Um exemplo foi a proposta do sistema de capitalização de Previdência Social. Uma proposta criminosa e antipopular, que não foi aprovada no Congresso graças à resistência democrática do PT e da oposição. Com isso, nós impedimos a transferência de 800 bilhões do Instituto Nacional do Seguro Social (INSS) para os bancos. E a privatização do principal fundo público do país.
O que já estão fazendo com o Banco Nacional de Desenvolvimento Econômico e Social (BNDES) é um verdadeiro absurdo. Estão vendendo participações, dilapidando rapidamente o capital do banco, retirando sua participação no apoio à indústria nacional, que hoje está sendo praticamente extinta. Toda essa política de desmonte vai atingir também o Banco do Brasil e a Caixa Econômica Federal. Toda essa estrutura precisa ser reduzida para que o capital internacional, principalmente americano, possa avançar ocupando o mercado com novas tecnologias.
Bolsonaro e Guedes querem ir muito além da ofensiva contra o patrimônio nacional. Vão tentar privatizar o sistema de seguro de acidentes do trabalho, o Sistema Único de Saúde (SUS) com a entrada dos planos populares no sistema, o ensino público com a criação dos vouchers para as famílias com filhos em idade escolar. O voucher poderá ser usado para que os pais escolham matricular seus filhos em escolas públicas ou privadas. A imaginação do capital não tem limites. Podem até pagar tudo com bitcoins, assim como pagaram as privatizações da era FHC com títulos podres da dívida pública.
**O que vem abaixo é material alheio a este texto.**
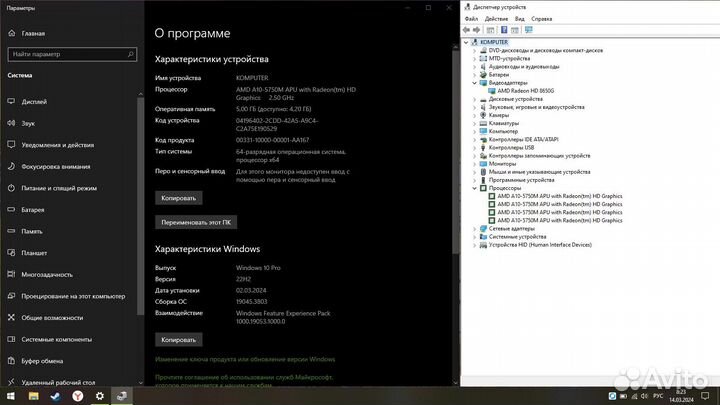
Task: Expand the Сетевые адаптеры node
Action: pos(474,228)
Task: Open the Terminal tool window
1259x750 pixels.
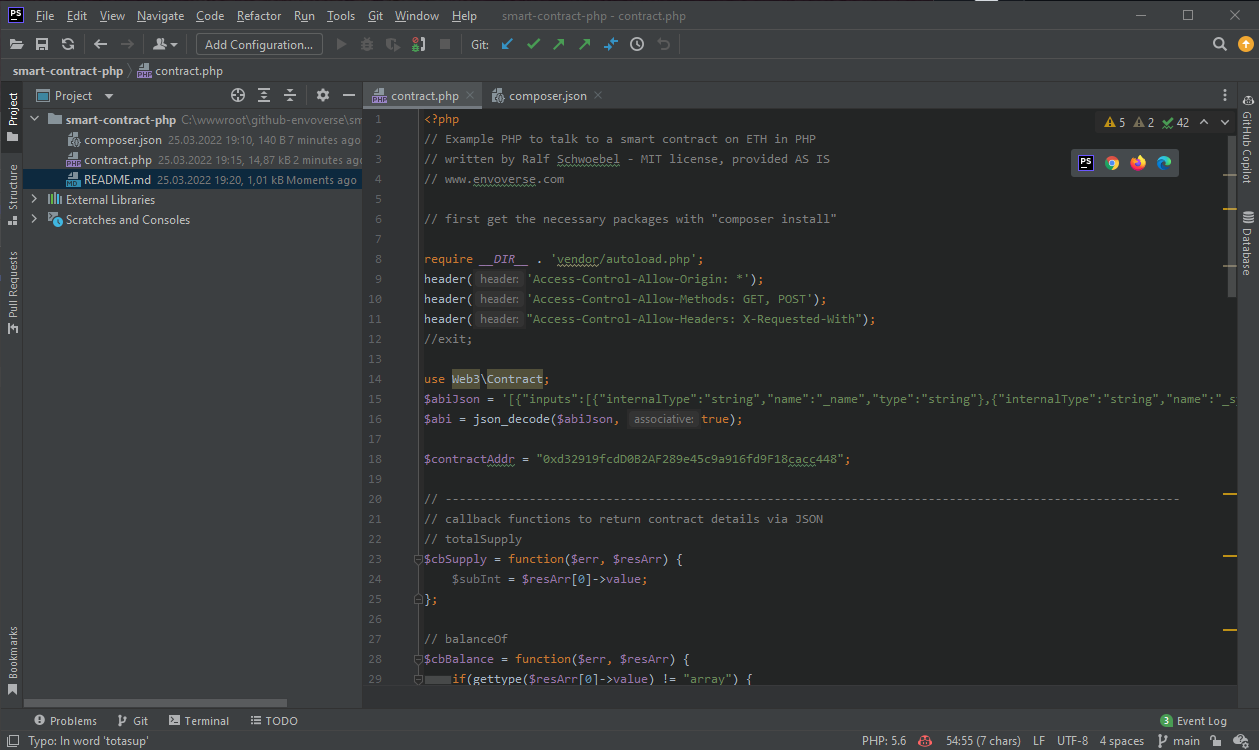Action: [x=198, y=720]
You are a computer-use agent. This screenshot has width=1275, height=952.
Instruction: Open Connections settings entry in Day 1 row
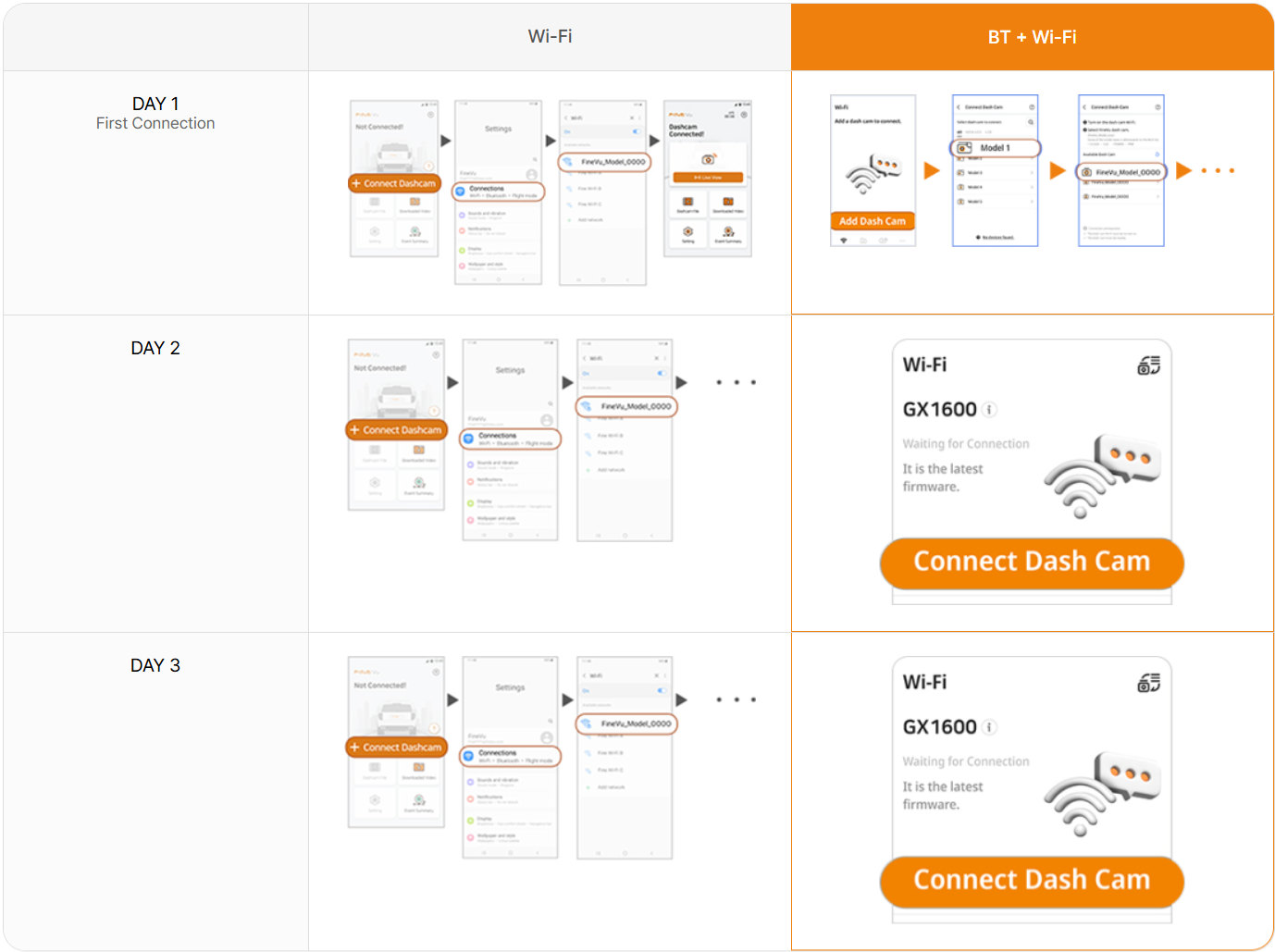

É fundamental resistir à privatização dessas empresas e setores. Não se farão políticas de desenvolvimento e distribuição de renda sem a participação do Estado em polos dinâmicos da economia. Teremos apenas mais concentração de renda nas mãos de empresas multinacionais.
A oposição, o PT e partidos de esquerda e centro-esquerda, vem combatendo toda essa entrega do patrimônio por meio de denúncias, da luta parlamentar, da luta sindical e de ações na Justiça que não são fáceis. Recentemente, o Supremo Tribunal Federal (STF) decidiu, no julgamento de venda da BR, que empresas subsidiárias poderiam ser vendidas sem autorização legislativa e sem licitação. Isso impede que haja debate aprofundado e que o Legislativo fiscalize essas vendas. A saída para impedir que esse governo acabe com o país é o povo nas ruas. Só a mobilização e a luta popular poderão impedir o desmonte do Estado.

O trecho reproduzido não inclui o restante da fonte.